Both parties respected the Constitution and how it was handled. There was plenty of things that had affect on the process, but five of the most important were, butterfly ballots, hanging chad, the Florida recount law, the Republican control of Florida, and voter discrimination. Butterfly ballots are ballot papers that have names down both sides, with a single column of punch holes in the center, which has been likened to a maze. This butterfly ballot caused confusion to many voters, and quickly after they voted many had called in saying the voted for the wrong person. The reason given for the design was that they felt the people wouldn’t be able to read the font if they put all the candidates on the same side of the ballot. Although the set up may have been confusing it is your job as a voter to pay attention to what you are doing while voting. A hanging chad is the piece of paper left hanging from a punch-card ballot when the punch is incomplete. A bulging chad is still attached to the hole on both sides. During the 2000 election chads were a very big deal. During the recount it was a big decision whether or not to count a vote that didn’t go all the way through even if you could tell where their intended vote was heading. In my opinion they should not count the vote if it did not go all the way through, again it is your job as a voter to make your vote obvious.

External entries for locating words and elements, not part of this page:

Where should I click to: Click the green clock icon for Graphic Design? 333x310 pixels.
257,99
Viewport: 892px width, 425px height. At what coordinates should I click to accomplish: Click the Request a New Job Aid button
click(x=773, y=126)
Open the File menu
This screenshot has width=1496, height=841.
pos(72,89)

The Florida Recount Law states that, the close vote margin for Florida elections is 0.5% of the total votes cast for a given office or measure. The law specifies that candidates, including candidates for retention to a judicial office, and ballot measures are all subject to recounts. Both primary and general elections are eligible for recounts. The apparent losing candidate by this margin can waive the recount if such a request is made in writing to the canvassing board. The 0.5% close vote margin at first initiates a recount of paper ballots. If the recount results in a vote margin that is less than or equal to 0.25%, a hand recount is called for. However, the hand recount is only for those ballots containing under votes or over votes, and is mandated only if the collective total of under votes and over votes is enough to alter the result of the election. As many people know Florida is usually a Republican state. During the 2000 election George W. Bush’s brother, Jeb Bush, was the Governor of Florida during the time and many people believed this helped him win. During the movie it seemed as if the Republicans in charge were trying to end the recount as fast as possible.

Many people may look at this as cheating because the Governor was a Republican, but the truth is they wanted it to end because the Democrats were only asking Democrat sections of Florida to recount and they did not want to lose the Presidency because of a recount. I think that the Republican control of Florida didn’t affect the recount at all and that they handled it the same way a Democrat party would have if roles were reversed. Voter discrimination was and still is a very big deal in Florida. During the 2000 election in Florida wide-ranging errors and unequal resources in the election process denied countless Floridians the right to vote. The majority of these Florida voters fell most harshly on the shoulders of African Americans. The movie showed that if you had the name similar to a felon it would not let you vote as well. This was very wrong and that could have fixed the election. Although it was all very confusing and left many Americans, and the two candidates waiting for over a month, it all goes back to what James Baker said, “There were no tanks on the streets. This peaceful transfer of power in the emotional and trying of times is a testament to the strength of the Constitution and our faith in the rule of law.”